The chromosomal basis of Wolf-Hirschhorn syndrome (WHS) consists of a deletion of the most terminal portion of the short arm of chromosome 4. The deleted segment of reported individuals represent about one half of the p arm, occurring distal to the bands 4p15.1-p15.2. The proximal boundary of the WHSCR was defined by a 1.9 megabase terminal deletion of 4p16.3. This allele includes the proposed candidate genes LEMT1 and WHSC1. This was identified by two individuals that exhibited all 4 components of the core WHS phenotype, which allowed scientists to trace the loci of the deleted genes. Many reports are particularly striking in the appearance of the craniofacial structure (prominent forehead, hypertelorism, the wide bridge of the nose continuing to the forehead) which has led to the descriptive term “Greek warrior helmet appearance.[citation needed]

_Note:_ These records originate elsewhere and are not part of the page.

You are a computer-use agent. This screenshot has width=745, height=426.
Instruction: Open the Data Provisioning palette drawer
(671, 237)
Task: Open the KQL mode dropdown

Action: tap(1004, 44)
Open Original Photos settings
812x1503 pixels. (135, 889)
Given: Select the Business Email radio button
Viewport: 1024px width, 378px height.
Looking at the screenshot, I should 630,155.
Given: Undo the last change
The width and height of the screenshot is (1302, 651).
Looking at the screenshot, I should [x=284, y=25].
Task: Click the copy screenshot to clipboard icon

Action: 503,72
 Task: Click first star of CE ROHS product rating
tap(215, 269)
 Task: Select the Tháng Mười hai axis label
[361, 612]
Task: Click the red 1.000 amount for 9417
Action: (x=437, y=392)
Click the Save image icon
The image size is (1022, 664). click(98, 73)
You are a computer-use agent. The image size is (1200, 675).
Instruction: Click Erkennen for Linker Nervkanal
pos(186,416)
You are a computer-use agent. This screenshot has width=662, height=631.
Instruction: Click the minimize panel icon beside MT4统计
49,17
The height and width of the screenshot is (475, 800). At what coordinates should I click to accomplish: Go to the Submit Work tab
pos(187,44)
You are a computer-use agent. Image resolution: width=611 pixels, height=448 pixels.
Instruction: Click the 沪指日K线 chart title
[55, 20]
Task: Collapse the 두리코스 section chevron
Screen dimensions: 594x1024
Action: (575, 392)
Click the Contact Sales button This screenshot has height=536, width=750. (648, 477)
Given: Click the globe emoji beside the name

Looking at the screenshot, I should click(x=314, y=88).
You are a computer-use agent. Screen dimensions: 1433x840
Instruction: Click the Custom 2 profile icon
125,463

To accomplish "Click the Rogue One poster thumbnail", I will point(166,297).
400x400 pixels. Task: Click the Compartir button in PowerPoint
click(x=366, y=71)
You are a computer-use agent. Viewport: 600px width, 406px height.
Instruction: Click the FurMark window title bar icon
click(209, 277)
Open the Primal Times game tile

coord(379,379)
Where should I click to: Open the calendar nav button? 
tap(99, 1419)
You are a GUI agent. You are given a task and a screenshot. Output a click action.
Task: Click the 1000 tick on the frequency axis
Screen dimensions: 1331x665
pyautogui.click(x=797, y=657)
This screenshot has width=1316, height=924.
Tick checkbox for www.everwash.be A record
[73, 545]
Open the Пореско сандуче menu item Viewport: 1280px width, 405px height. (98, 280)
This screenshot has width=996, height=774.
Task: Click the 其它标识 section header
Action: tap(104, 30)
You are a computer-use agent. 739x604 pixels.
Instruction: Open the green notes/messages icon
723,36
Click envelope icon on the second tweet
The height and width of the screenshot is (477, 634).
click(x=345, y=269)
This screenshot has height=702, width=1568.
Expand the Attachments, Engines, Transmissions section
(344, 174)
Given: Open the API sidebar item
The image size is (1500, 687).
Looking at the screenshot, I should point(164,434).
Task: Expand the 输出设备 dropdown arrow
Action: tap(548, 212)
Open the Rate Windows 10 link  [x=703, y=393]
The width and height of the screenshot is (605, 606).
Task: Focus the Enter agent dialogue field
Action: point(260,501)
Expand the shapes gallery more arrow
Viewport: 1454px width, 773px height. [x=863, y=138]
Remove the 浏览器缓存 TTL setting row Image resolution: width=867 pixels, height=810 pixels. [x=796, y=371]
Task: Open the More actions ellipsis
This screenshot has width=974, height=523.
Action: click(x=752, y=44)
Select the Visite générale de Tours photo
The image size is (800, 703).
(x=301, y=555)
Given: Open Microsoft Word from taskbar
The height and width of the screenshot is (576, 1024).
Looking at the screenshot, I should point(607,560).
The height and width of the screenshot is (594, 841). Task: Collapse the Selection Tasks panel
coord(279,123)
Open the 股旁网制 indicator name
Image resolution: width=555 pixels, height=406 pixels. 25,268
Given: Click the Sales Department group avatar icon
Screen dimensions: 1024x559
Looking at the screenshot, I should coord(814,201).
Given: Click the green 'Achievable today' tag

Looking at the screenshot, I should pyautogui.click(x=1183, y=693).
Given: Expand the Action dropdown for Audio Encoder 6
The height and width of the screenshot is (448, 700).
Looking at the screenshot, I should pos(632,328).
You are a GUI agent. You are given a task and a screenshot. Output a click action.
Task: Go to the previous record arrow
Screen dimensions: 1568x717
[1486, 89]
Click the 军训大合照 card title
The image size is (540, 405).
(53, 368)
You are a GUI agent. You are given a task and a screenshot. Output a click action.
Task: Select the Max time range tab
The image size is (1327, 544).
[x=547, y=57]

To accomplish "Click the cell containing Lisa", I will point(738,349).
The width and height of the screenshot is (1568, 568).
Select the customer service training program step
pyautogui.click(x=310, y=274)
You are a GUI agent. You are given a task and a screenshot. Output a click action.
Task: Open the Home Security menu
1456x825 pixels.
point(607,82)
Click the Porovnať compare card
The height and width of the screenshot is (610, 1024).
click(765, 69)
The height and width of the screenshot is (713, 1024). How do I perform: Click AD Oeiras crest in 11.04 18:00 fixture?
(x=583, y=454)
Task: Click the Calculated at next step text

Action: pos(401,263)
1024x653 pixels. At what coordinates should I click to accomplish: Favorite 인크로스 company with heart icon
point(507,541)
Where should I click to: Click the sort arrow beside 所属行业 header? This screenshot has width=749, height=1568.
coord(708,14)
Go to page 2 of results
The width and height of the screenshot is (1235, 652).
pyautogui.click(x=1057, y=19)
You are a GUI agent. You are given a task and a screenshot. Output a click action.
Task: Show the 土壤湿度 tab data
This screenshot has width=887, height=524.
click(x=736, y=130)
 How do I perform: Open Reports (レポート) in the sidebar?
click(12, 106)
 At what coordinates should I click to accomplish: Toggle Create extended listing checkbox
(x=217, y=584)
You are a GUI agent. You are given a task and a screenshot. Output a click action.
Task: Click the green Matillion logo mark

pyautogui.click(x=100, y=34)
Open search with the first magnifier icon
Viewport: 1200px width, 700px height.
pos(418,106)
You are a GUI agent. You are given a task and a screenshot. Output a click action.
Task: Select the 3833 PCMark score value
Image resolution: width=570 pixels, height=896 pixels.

There is wide evidence that the WHS core phenotype (growth delay, intellectual disability, seizures, and distinctive craniofacial features) is due to haploinsufficiency of several closely linked genes as opposed to a single gene. Related genes that impact variation include:

  • WHSC1 spans a 90-kb genomic region, two-thirds of which maps in the telomeric end of the WHCR; WHSC1 may play a significant role in normal development. Its deletion likely contributes to the WHS phenotype. However, variation in severity and phenotype of WHS suggests possible roles for genes that lie proximally and distally to the WHSCR.
  • WHSC2 (also known as NELF-A) is involved in multiple aspects of mRNA processing and the cell cycle
  • SLBP, a gene encoding Stem Loop Binding Protein, resides telomeric to WHSC2, and plays a crucial role in regulating histone synthesis and availability during S phase.
  • LETM1 has initially been proposed as a candidate gene for seizures; it functions in ion exchange with potential roles in cell signaling and energy production.
  • FGFRL1, encoding a putative fibroblast growth factor decoy receptor, has been implicated in the craniofacial phenotype and potentially other skeletal features, and short stature of WHS.
  • CPLX1 has lately been suggested as a potential candidate gene for epilepsy in WHS.[3]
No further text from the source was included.